Adjunct Professor Marcia Hofmann on the iPhone's New Fingerprint ID

Hofmann looks at the legal implications of Apple's new identification system in this opinion piece in Wired, Sept. 12, 2013.

There’s a lot of talk around biometric authentication since Apple introduced its newest iPhone, which will let users unlock their device with a fingerprint. Given Apple’s industry-leading position, it’s probably not a far stretch to expect this kind of authentication to take off. Some even argue that Apple’s move is a death knell for authenticators based on what a user knows (like passwords and PIN numbers).

While there’s a great deal of discussion around the pros and cons of fingerprint authentication — from the hackability of the technique to the reliability of readers — no one’s focusing on the legal effects of moving from PINs to fingerprints.

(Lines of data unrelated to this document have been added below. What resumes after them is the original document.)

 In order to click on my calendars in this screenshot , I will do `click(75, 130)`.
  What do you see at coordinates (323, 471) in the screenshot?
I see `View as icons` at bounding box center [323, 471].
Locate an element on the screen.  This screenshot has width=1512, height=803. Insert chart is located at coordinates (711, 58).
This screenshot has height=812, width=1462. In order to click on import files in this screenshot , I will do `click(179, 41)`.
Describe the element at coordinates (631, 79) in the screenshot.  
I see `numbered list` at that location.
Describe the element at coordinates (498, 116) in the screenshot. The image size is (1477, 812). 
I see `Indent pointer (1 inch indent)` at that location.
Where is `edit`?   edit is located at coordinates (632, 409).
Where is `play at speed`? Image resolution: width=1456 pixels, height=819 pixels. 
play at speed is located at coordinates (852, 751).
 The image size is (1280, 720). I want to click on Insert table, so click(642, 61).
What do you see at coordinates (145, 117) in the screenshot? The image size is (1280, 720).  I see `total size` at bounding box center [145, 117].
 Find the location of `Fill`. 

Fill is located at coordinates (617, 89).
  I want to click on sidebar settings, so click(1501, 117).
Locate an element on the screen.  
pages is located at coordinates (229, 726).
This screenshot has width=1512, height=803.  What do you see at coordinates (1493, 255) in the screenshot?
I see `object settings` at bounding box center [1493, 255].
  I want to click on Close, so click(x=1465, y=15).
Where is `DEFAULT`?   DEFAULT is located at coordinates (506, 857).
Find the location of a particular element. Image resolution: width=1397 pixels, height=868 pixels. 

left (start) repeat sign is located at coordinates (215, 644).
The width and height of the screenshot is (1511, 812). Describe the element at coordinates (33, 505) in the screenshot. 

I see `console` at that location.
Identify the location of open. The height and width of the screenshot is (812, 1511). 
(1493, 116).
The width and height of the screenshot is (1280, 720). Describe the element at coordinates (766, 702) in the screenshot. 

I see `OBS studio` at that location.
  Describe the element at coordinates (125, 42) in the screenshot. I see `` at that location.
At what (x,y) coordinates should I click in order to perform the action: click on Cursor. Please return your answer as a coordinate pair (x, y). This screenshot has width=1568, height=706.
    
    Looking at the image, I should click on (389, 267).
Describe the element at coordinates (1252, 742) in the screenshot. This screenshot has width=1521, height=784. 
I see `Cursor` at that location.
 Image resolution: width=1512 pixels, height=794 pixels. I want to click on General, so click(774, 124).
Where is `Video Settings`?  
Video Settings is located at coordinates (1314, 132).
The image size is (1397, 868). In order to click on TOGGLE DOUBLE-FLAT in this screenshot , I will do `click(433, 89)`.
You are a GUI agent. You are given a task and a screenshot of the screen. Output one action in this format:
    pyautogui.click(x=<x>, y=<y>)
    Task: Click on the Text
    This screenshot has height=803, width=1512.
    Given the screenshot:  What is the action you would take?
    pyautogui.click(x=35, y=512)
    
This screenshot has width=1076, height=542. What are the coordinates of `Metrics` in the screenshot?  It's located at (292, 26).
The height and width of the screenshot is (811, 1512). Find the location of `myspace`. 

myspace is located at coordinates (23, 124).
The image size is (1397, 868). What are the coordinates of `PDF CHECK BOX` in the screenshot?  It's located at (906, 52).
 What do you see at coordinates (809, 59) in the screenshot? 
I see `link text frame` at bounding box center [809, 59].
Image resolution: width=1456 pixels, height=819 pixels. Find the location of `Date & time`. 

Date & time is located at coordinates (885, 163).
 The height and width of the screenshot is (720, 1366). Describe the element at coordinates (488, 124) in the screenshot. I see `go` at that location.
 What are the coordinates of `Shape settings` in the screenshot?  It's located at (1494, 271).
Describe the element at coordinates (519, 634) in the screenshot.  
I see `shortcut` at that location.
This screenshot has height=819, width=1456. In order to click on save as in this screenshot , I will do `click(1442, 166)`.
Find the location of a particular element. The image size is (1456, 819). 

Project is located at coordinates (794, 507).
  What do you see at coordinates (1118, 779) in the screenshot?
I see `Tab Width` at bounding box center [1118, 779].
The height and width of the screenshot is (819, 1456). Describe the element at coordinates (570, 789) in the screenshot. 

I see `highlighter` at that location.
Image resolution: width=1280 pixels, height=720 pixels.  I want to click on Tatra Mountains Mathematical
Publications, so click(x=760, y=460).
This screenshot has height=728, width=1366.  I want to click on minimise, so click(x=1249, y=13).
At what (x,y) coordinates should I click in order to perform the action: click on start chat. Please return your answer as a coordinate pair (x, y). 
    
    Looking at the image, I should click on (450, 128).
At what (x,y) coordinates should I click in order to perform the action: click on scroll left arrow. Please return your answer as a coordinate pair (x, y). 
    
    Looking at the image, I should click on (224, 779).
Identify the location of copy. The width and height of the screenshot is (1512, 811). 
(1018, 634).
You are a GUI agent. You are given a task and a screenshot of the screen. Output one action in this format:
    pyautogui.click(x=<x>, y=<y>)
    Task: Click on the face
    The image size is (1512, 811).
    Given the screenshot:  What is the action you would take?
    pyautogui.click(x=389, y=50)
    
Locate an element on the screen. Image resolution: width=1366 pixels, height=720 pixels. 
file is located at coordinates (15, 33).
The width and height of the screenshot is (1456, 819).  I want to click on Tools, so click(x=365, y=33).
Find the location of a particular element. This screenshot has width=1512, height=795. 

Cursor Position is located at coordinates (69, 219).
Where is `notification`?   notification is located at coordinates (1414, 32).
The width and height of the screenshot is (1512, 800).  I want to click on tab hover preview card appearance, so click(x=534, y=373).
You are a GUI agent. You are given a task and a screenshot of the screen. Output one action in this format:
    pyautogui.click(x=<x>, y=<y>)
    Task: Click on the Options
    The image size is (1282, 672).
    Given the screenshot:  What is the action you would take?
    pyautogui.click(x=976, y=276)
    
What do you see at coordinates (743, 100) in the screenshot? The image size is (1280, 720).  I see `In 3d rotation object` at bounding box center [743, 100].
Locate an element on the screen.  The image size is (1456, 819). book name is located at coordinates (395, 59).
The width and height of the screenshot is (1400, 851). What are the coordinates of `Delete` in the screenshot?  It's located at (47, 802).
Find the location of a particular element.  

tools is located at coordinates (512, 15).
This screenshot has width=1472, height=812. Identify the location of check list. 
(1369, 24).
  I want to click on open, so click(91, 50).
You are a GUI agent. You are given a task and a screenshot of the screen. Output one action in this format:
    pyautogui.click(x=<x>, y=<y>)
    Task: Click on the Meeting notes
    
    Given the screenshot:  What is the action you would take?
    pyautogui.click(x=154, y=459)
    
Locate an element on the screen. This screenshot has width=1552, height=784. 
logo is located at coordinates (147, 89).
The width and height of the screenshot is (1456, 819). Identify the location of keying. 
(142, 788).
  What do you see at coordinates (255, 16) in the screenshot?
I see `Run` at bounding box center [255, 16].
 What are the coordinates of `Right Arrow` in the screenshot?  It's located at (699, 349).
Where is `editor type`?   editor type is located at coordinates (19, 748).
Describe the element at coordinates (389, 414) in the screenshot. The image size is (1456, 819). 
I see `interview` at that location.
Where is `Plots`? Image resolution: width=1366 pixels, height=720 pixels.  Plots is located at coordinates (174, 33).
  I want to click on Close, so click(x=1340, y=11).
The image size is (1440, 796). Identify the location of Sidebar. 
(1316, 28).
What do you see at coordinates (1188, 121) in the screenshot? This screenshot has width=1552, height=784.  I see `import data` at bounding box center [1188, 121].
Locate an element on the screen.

Because the constitutional protection of the Fifth Amendment, which guarantees that “no person shall be compelled in any criminal case to be a witness against himself,” may not apply when it comes to biometric-based fingerprints (things that reflect who we are) as opposed to memory-based passwords and PINs (things we need to know and remember).

Biometric authentication may make it easier for normal, everyday users to protect the data on their phones. But as wonderful as technological innovation is, it sometimes creates unintended consequences — including legal ones. If Apple’s move leads us to abandon knowledge-based authentication altogether, we risk inadvertently undermining the legal rights we currently enjoy under the Fifth Amendment.